Korean Japanese opera singer (born 1958)

Chon Wolson (born 1958) is a Korean soprano opera singer with the Tokyo-based Nikikai Opera Company. Born in Tokyo, she is a second-generation Zainichi-Korean.

==Career==
In 1985, Chon Wolson sang the leading part in two operas - Poulenc's La voix humaine and Ravel's L'heure espagnole . She later went on to sing leading parts in The Marriage of Figaro (Mozart), The Turn of the Screw (Britten), Pagliacci (Leoncavallo), Madama Butterfly (Puccini), Salome (Richard Strauss), Carmen (Bizet), and La traviata (Verdi).

In 1985, she gave a solo vocal performance in Pyongyang, North Korea. In 1994, she performed the title role in Carmen (director: Flavio Trevisan) in the Seoul Opera House, South Korea.

She became the first singer in decades to sing songs in Japanese during an event commemorating the Tokyo-Seoul Sister City 10th Anniversary in the South Korean capital, where Japanese songs were prohibited.

In 2002, Japan and South Korea co-hosted the 2002 FIFA World Cup, and Chon appeared in such events as the "Japan-Korea Friendship Concert" (Suntory Hall, Tokyo); the Japan and Korea gala concert "Crossing the Sea" (Tokyo Opera City), Japan-South Korean joint opera Chun Hyangjeon, singing the national anthem before the match and at the welcome of South Korean President Kim Dae-jung organized by Prime Minister Junichiro Koizumi at the Prime Minister's Official Residence.

In 2004, marking the 20th anniversary of her debut, a special 90-minute-long program titled "The diva who crossed the strait – 20 years of the Korean singer in Japan", featuring Chon's career, was broadcast on the Japanese national broadcasting station NHK. "The diva who crossed the strait" won the 13th Shogakukan (Japan) non-fiction grand prize in 2006.

Chon sings Love of Country, which is an appeal for peace between the North and South.
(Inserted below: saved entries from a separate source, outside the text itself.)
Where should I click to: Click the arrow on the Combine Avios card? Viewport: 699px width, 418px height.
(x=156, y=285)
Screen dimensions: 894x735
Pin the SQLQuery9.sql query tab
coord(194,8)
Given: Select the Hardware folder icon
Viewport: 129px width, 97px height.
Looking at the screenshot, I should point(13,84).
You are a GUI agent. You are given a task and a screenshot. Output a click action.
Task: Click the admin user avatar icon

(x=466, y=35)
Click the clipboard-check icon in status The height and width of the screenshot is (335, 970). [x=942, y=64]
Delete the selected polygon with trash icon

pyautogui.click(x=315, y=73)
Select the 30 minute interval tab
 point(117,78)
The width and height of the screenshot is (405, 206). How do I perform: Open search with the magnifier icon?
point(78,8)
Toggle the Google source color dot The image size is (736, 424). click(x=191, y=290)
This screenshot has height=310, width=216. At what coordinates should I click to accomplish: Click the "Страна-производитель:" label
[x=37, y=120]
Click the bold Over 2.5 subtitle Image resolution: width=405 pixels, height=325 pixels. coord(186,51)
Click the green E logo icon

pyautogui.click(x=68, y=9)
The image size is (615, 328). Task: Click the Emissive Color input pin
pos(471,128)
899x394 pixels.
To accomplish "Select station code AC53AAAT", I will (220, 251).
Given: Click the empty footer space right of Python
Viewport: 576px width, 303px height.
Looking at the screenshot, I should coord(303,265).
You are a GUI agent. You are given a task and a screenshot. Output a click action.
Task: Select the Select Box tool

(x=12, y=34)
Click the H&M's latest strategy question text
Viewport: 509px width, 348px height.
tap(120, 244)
Documentary programs created about these concerts were broadcast on the South Korean national TV KBS on "Sunday Special" as well as in Japan. In 1996, Chon sang Love of Country on South Korea's New Year's Eve program, marking the first time the program featured a live performance. Later, she gave recitals in several South Korean cities.

==Personal life==
Chon was born in 1958 in Tachikawa, Tokyo, Japan. She graduated from the Toho Gakuen School of Music.

Chon's four brothers were participants in the 1959–1984 repatriation program sponsored by Chongryon in the late 1960s, and fell victim to purges of Zainichi Koreans by Kim Il Sung. Her second brother died in a concentration camp in 1970; the other three were released in 1978. The three surviving brothers met Chon during the 1985 Pyongyang performance, but as a result of the stress placed on them during the meeting, she refused further performances in North Korea. After her mother died in 2005 she published a book in December 2006 titled "Kaikyo no Aria" ("Aria over the Strait)", her memoirs.